A definição do próximo presidente do Peru pode se estender por semanas após o segundo turno realizado no domingo (7). A autoridade eleitoral informou que o resultado final entre Keiko Fujimori e Roberto Sánchez pode demorar até o fim de junho para ser proclamado.
A demora ocorre devido à combinação de uma disputa extremamente apertada e às regras do sistema eleitoral peruano. Com cerca de 18 milhões de votos contabilizados, Roberto Sánchez mantém uma vantagem de aproximadamente 20 mil votos sobre Keiko Fujimori, margem considerada estreita para declaração antecipada de vencedor.

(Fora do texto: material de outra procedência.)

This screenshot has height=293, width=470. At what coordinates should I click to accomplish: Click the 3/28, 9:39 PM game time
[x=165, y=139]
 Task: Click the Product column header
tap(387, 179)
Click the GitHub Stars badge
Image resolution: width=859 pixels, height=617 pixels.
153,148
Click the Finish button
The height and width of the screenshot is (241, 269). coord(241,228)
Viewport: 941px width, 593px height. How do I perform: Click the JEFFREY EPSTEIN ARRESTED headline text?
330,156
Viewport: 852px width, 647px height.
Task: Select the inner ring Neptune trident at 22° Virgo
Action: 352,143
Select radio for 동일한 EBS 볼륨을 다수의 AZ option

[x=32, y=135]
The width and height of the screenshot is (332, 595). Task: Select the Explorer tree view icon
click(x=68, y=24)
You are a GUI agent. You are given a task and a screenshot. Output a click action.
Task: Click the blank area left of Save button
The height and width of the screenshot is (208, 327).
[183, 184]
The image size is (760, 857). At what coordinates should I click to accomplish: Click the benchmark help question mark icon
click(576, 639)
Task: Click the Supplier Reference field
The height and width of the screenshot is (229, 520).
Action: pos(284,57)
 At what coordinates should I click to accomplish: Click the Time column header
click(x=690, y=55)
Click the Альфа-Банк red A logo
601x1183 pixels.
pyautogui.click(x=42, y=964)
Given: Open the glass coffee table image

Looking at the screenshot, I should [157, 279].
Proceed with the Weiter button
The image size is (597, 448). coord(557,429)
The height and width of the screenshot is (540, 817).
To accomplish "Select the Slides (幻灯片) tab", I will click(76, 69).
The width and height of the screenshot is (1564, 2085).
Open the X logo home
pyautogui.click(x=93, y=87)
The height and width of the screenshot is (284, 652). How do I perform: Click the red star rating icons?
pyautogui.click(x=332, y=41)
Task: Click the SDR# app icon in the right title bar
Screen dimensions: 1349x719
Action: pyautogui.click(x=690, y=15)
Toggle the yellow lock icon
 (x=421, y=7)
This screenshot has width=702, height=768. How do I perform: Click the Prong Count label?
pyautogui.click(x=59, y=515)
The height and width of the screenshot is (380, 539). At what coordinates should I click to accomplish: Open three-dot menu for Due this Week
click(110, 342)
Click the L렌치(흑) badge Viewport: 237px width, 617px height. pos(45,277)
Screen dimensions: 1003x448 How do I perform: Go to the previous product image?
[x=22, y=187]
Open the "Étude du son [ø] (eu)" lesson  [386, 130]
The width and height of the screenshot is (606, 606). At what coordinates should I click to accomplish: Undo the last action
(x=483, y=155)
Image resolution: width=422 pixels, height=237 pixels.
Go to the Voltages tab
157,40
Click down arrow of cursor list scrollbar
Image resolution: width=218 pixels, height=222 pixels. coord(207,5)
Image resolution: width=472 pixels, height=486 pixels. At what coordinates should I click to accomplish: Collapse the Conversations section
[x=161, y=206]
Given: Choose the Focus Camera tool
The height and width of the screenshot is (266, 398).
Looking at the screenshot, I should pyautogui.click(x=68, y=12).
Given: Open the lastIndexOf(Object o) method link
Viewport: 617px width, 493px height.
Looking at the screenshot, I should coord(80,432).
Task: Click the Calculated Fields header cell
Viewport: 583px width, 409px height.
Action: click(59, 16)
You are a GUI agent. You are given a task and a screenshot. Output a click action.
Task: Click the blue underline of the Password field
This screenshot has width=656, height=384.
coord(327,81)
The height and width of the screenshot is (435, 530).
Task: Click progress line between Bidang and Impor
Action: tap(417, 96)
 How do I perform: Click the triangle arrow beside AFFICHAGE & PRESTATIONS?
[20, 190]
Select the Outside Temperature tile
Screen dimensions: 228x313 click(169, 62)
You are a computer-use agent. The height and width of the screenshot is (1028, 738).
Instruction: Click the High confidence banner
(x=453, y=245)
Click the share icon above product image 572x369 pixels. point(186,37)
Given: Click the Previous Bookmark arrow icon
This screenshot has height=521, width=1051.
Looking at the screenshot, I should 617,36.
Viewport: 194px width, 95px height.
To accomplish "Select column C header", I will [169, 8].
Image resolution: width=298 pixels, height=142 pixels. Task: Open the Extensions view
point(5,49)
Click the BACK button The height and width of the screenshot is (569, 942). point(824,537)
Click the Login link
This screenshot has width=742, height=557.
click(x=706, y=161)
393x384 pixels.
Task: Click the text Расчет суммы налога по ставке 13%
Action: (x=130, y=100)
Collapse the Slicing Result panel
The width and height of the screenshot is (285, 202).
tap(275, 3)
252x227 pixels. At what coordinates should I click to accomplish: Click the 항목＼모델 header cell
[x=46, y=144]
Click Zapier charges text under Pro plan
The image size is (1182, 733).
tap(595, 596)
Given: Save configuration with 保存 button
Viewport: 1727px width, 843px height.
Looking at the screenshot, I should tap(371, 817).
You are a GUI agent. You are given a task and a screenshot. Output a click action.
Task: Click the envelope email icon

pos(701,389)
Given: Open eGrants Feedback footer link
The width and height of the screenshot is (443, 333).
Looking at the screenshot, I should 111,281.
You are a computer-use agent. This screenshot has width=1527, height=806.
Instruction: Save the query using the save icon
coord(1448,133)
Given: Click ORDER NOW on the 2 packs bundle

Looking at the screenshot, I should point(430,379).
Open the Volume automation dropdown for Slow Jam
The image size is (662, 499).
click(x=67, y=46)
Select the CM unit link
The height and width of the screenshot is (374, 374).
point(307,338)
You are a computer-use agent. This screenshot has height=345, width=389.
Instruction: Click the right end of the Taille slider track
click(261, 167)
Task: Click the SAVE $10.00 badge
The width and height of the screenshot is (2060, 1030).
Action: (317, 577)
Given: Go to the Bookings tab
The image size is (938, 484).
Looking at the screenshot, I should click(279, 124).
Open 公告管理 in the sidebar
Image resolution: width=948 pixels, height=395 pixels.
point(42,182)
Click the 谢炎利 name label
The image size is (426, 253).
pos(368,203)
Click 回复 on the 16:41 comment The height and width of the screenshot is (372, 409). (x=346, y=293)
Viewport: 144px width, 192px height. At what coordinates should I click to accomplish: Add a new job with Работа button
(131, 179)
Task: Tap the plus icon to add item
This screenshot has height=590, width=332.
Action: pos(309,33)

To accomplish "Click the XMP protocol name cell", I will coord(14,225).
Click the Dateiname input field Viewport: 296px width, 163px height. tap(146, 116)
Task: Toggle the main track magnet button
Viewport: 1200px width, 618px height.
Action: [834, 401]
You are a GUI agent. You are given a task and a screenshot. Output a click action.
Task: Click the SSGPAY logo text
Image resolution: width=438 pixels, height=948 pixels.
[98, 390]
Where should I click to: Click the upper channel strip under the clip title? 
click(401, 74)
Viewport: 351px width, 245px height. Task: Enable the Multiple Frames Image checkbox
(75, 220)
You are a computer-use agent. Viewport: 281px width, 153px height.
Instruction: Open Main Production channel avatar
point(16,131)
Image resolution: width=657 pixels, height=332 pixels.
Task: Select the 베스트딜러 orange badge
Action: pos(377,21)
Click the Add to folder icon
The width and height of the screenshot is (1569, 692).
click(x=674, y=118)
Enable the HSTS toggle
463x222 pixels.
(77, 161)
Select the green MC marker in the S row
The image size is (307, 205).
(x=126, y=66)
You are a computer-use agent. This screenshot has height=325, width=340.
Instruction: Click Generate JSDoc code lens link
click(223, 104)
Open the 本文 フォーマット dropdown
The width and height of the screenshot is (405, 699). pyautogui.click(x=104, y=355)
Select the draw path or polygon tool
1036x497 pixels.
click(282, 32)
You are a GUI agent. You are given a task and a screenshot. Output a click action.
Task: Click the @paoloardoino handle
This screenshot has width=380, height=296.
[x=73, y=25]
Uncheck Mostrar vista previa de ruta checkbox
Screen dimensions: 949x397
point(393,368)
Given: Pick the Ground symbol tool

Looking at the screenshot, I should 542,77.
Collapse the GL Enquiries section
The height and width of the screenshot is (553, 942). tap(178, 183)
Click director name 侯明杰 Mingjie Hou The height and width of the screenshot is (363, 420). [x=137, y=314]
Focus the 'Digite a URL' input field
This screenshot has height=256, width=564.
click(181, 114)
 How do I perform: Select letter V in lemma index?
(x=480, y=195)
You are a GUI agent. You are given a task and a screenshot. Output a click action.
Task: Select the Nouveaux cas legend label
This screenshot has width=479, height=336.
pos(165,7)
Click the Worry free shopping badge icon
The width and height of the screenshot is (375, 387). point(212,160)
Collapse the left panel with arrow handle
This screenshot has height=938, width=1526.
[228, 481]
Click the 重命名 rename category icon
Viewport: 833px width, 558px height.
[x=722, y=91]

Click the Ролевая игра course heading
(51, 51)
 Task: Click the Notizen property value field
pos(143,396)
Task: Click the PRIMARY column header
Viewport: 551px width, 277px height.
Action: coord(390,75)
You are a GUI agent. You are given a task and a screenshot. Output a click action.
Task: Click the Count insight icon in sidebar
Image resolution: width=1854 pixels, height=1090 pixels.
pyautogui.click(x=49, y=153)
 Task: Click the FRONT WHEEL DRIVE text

Outro fator é a pendência de resultados de cerca de 4% das seções eleitorais, incluindo áreas remotas da Amazônia e votos de peruanos residentes no exterior. A logística de transporte e validação desses votos contribui para a lentidão. Além disso, o processo de análise de contestações exige a revisão de atas questionadas, com estimativas de 400 mil votos sob avaliação.
O histórico recente do país demonstra cautela, visto que o primeiro turno levou mais de 30 dias para ter resultado oficial. Observadores da União Europeia afirmaram que a votação transcorreu de forma tranquila e organizada, pedindo que os candidatos aguardem a conclusão do processo eleitoral.